Riporta le righe del materiale seguente come elenco numerato, tralasciando le righe vuote e senza includere le immagini.

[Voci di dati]
____
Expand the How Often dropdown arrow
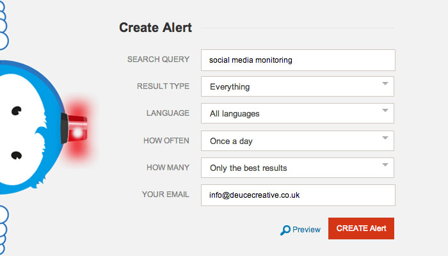(x=385, y=138)
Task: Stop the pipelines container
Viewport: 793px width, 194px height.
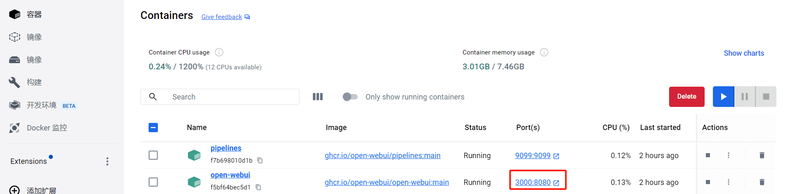Action: click(x=708, y=155)
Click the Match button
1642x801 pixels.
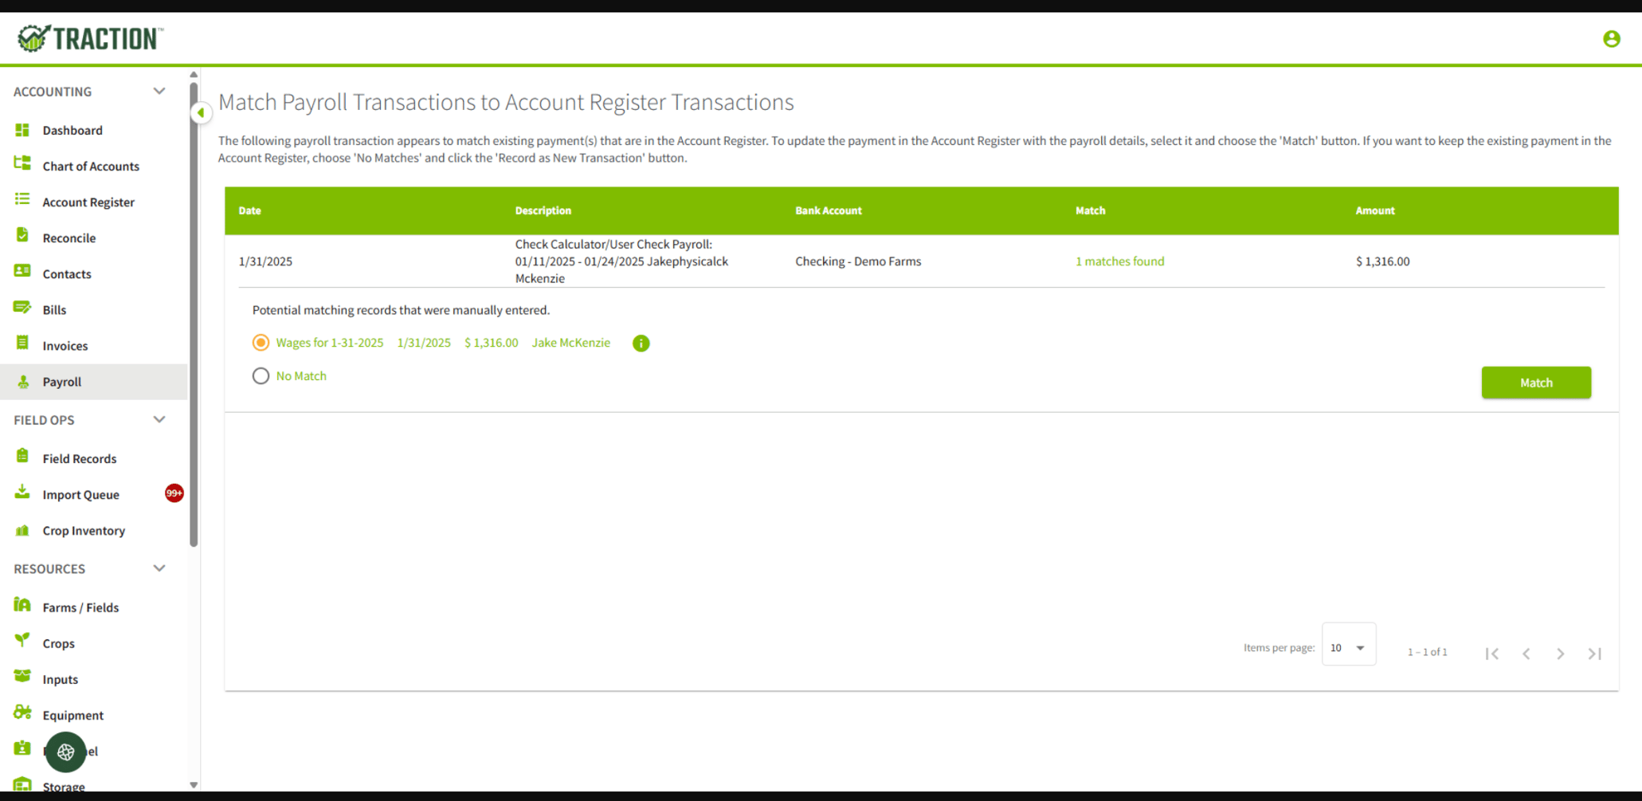tap(1534, 383)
____
Esercizio svolto »
1. Expand the How Often dropdown arrow
2. (x=385, y=138)
3. Task: Stop the pipelines container
4. Viewport: 793px width, 194px height.
5. Action: click(x=708, y=155)
6. Click the Match button
7. 1642x801 pixels.
8. tap(1534, 383)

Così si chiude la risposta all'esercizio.